Le ministre d’État en charge de la guerre et de la Défense du Burkina Fado a effectué, au début de l’année 2026, une visite de terrain dans plusieurs localités de la région de l’Est, notamment Fada N’Gourma, Falangoutou, Ougarou, Diapaga et la province de la Kompienga, dans un contexte sécuritaire toujours marqué par des opérations militaires contre des groupes armés.
Selon les autorités, cette mission s’inscrit dans une volonté de maintenir un contact direct avec les forces engagées sur le terrain, tout en adressant des messages de soutien aux populations civiles affectées par la crise.
Soutien aux forces engagées et reconnaissance officielle
Au cours de cette tournée, le ministre a rencontré les unités militaires déployées dans la région.

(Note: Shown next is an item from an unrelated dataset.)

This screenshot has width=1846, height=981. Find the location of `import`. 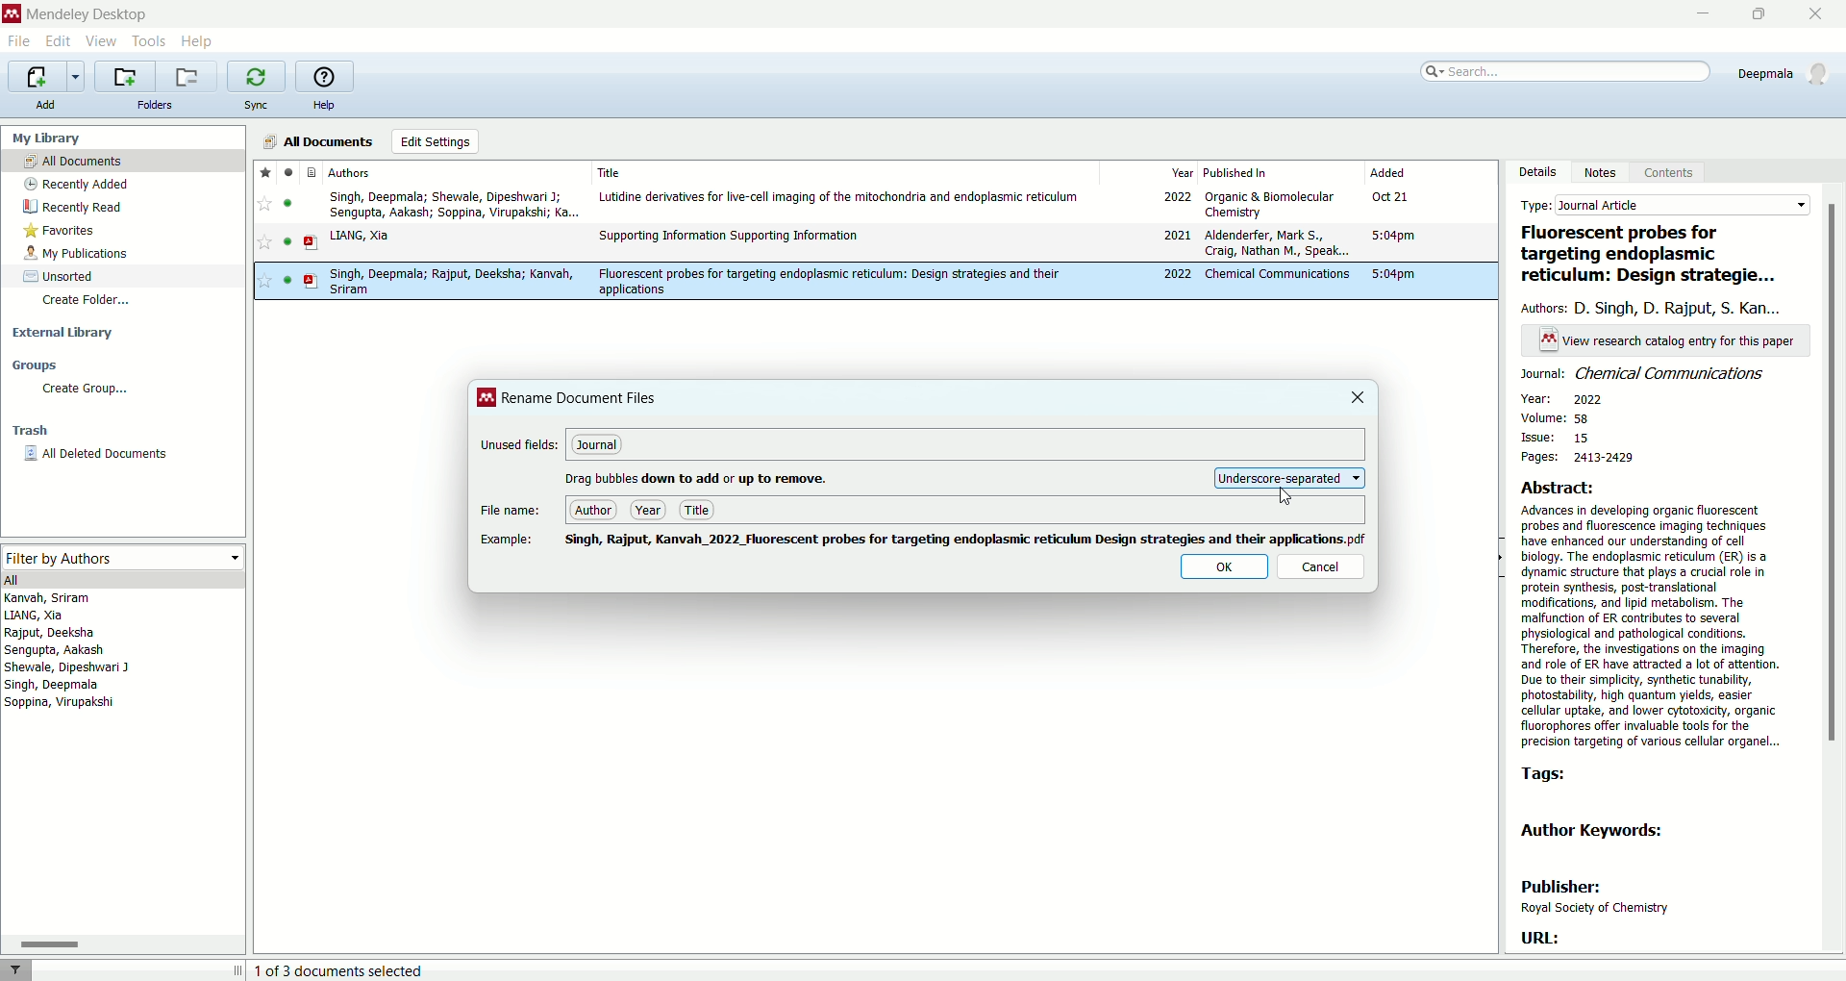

Il a salué les efforts des forces de défense et de sécurité et pris acte des avancées enregistrées dans certaines zones, tout en rappelant l’engagement de l’État à accompagner les soldats engagés dans les opérations.
Une attention particulière a également été portée aux militaires blessés. Le ministre a exprimé sa solidarité à leur endroit et rappelé la nécessité d’un suivi médical et psychologique pour les personnels affectés par les combats.
Message aux populations civiles
La visite a également été l’occasion d’échanges avec les populations locales. Les autorités ont reconnu les difficultés rencontrées par les civils dans les zones concernées et ont salué leur résilience face aux contraintes sécuritaires et humanitaires.
Le ministre a appelé les habitants à maintenir leur confiance envers les institutions de l’État, affirmant que les efforts en cours visent un retour progressif à la stabilité, condition jugée essentielle pour le développement économique et social.
Clarification sur l’orientation stratégique du ministère
Interrogé sur la récente évolution de l’intitulé de son département, désormais désigné comme Ministère de la Guerre, le ministre a expliqué que ce choix reflète, selon les autorités, la nature du contexte sécuritaire actuel.
Il a indiqué que le pays fait face à des menaces considérées comme existentielles et que cette terminologie traduit une volonté d’adapter l’organisation institutionnelle et stratégique aux réalités du terrain, dans un environnement régional et international marqué par une instabilité persistante.
Vers une intensification des opérations en 2026
Les autorités burkinabè ont par ailleurs annoncé une intensification des opérations militaires au cours de l’année 2026. Selon le ministre, l’objectif est de renforcer le contrôle de l’État sur l’ensemble du territoire et de réduire durablement les capacités opérationnelles des groupes armés.
Il a souligné que la stratégie repose sur une combinaison d’actions militaires, de mobilisation nationale et de coopération interne, estimant que la réponse à la crise sécuritaire doit avant tout s’appuyer sur les ressources et les capacités nationales.